Of course everything with me is a movie, and You’ve Got Mail comes to me now. Remember when Tom Hanks puts Meg Ryan out of business and she goes to the children’s book section of his ‘Barnes and Noble’ store? The person behind the counter has no knowledge of the customer’s question, and Tom Hanks makes a great face of dismay that his store has people with no knowledge helping those looking for books.
Well, today my friend Cathryn and I were at Barnes and Nobels in Santa Monica’s 3rd Avenue street mall. We were looking for the Ted Kennedy autobiography which was sold out. She bought another book and was at the cash register where the following conversation took place.
“Do you know when you will be getting more of the Ted Kennedy book?”
“I’m sorry, what is the name of the book?”
“i don’t know the name but it’s the book he wrote about his life before he died?”
“Is it a biography?”
“You know what? Never mind. I’ll just take this book.”
“Ok.”
I used to love book stores. I loved feeling the books; there are usually only one or two of a book on the shelf and you browsed through them and the people working there did so because they loved the written word too.
I have a Kindle now (Amazon’s EBook) and that’s nice too because I can hear about a book and download it to my Kindle or my IPhone seconds later, right after the conversation. But it’s not the same as reading a page and turning it and seeing how much is left before the book ends so you can spread it out if you need it to last longer.
I listen to books on tape in my car. I will drive around an extra ten minutes (ok, sometimes longer) so I can finish a chapter before I get home. Sitting in the driveway which others say they do doesn’t quite work for me.
But there was nothing like a bookstore way back when. And, now it’s not the same. You know, B&N doesn’t even smell like a bookstore. Why is that? They have more books than the bookstores of old, but they don’t smell like books.
So, I guess the point (gads, it always comes back to that, doesn’t it?) is that there is a time for a bookstore, a time for Kindle, a time for books on tape. But if it’s time for a bookstore, they simply must fill it with those who care about the written word, or I’m not going anymore.

When you come to visit me in Austin (wink wink), we’ll have to go to Book People. So far I’ve had a really positive experience there. It’s not like the little book stores we’d go to when I was a kid, but it’s better than the monster chains there are now.

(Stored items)
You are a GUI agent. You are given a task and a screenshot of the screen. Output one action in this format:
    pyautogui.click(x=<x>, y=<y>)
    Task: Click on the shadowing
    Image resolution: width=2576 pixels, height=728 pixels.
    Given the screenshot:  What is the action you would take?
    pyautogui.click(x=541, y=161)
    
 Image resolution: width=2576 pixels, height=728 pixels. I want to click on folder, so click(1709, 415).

▸ About this exercise:
Using the post about bookstores, mark each statement yes or no and quote the words from the text that decide it: (a) The Ted Kennedy autobiography was sold out at the store. (b) Sitting in the driveway to finish a chapter works well for the writer. (c) The writer says B&N smells like a bookstore.

▸ Response area:
(a) Yes: "We were looking for the Ted Kennedy autobiography which was sold out."
(b) No: "Sitting in the driveway which others say they do doesn’t quite work for me."
(c) No: "You know, B&N doesn’t even smell like a bookstore."